EXCERPTED TEXT.
***
Motivated to help her Indigenous community, Garcia started working for Centro Binacional Para el Desarrollo Indígena Oaxaqueño. “My schedule was the same; I will show up at 4 am or 5 am at the fields, but [now] to provide them with information about Covid-19 testing and safety measures they can practice,” Garcia said.

The organization turned Garcia into a bridge of information, from mainstream U.S. healthcare to her Indigenous community.

What she preaches is the scary reality about Covid-19 and California’s Central Valley. The virus attacks the lungs and respiratory system, and the valley’s air is notoriously laden with pesticides, dust, and petrochemical pollution. A region that stretches from Bakersfield to Stockton ranks amongst the highest in California for asthma and asthma-related hospitalizations.

Garcia’s advocacy with the United Farm Workers Foundation has also been a channel for her drive to educate migrants about free essential services, such as not having to pay a fee to apply for protection from deportation through the Deferred Action for Childhood Arrivals (DACA), Covid-19 vaccine events, food distribution sites, and even masks and hand sanitizers.  

University of Purdue researchers say that “about 9,000 agricultural workers in the United States have died of Covid-19 and nearly a half-million have been infected.”

Structural inequalities in U.S. healthcare and economic systems increase the risk of exposure and mortality for farmworkers. They believe they cannot miss work. And unlike most other laborers, farmworkers don’t have comprehensive workplace rights, like sick pay or vacation time. If they have to take time off, it’s often money out of their pocket.

The coronavirus has cut life expectancy for everyone in the United States. But for Black and Latino populations it now means three to four years shorter life spans than for white people.

California does not collect data on recipients’ occupations, so it is unclear how many farmworkers have been vaccinated. However, throughout Central Valley’s fields, mobile vaccination clinics can be found. In addition, the UFW Foundation hosts vaccination events each month.

“In the early stages, we were struggling with getting farmworkers vaccinated,” said Jorge Medrano, an organizer with the UFW Foundation. “Once we were able to get testimonies from some Indigenous farmworkers that got vaccinated, that helped us a lot, they were able to talk to their own community.” It takes time, patience, and empathy, Medrano added, to build trust with the Indigenous community.
***
INFORMATION SHOWN.
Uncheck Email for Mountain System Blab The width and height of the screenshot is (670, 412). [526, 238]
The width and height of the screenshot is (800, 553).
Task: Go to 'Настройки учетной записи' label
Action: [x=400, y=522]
***
TASK OBJECTIVE.
From the farmworker article above, extract the passage starting at the words "The coronavirus has" and ending after "for white people.", copying it word for word.

WRITTEN SOLUTION.
The coronavirus has cut life expectancy for everyone in the United States. But for Black and Latino populations it now means three to four years shorter life spans than for white people.